As I ran on this gloriously warm day, by the way, I kind of resented that even though I don't have breasts I still can't take off my shirt. Seems like that ought to be a perq of all this. Be like the guys out tossing the frisbee with their shirts off, flipping the chicken on the grill, washing the car sensibly half-clad.

But some very good things happened today, the tyranny of the shirts aside. My beloved sister Ellen brought me lunch at the infusion room. She walked in with a tight hat on and said, "April Fools!" I laughed -- I assumed she was pretending she had cut her hair and that was the joke. I wondered how the heck she got all her hair under the hat. And then, boop! Off comes the hat. It's perfect. She looks beautiful.

Also, we got great news about Laura this afternoon. She had a CT-scan on Tuesday, since she has been having left eye pain and swelling, a bit of a tremor, headaches on the left side, too. Enough weird stuff so that we feared the worst. Turns out that it's an infection behind her eye, visible on the scan as an area of fluid. And a round of amoxicillin ought to handle it. Can you imagine if today's news had been bad? Wow, wow, wow. Thank you, thank you, thank you.

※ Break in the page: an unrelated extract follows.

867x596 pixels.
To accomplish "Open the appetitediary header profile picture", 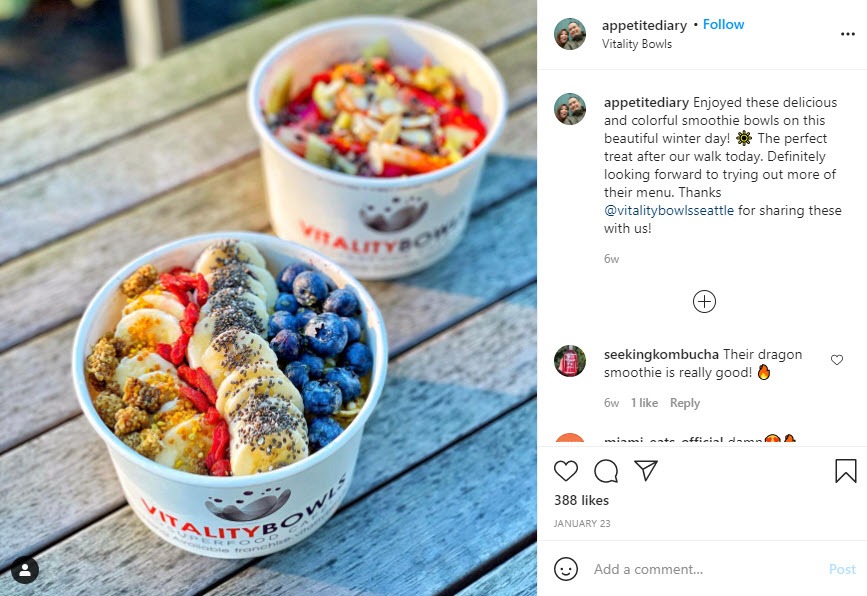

Had a little bit of a crying jag this morning with Dr. D, who was very tender and reassuring as she palpated every inch of my chest and abdomen looking for masses. I'm tired of chemo, scared of stopping treatment, worried about recurrence. Was the jag from the steroids, or was it the poopy sleep? Was it worries about Laura? Or merely my unvarnished weariness and fear? I don't know. I do know that it was the first time we were both there in a moment of intimate connection. I set aside my witty, stalwart self, and she set aside her expert clinical self. It was a good, hard, important moment.

Tonight I am likely to have trouble sleeping. By tomorrow I will be chemo sick again. Bone pain comes on Saturday. But right now, I feel close to well. I even have to expand my continuum of moods (see "big toe" entry for its pathetic limits) to describe it: I feel content.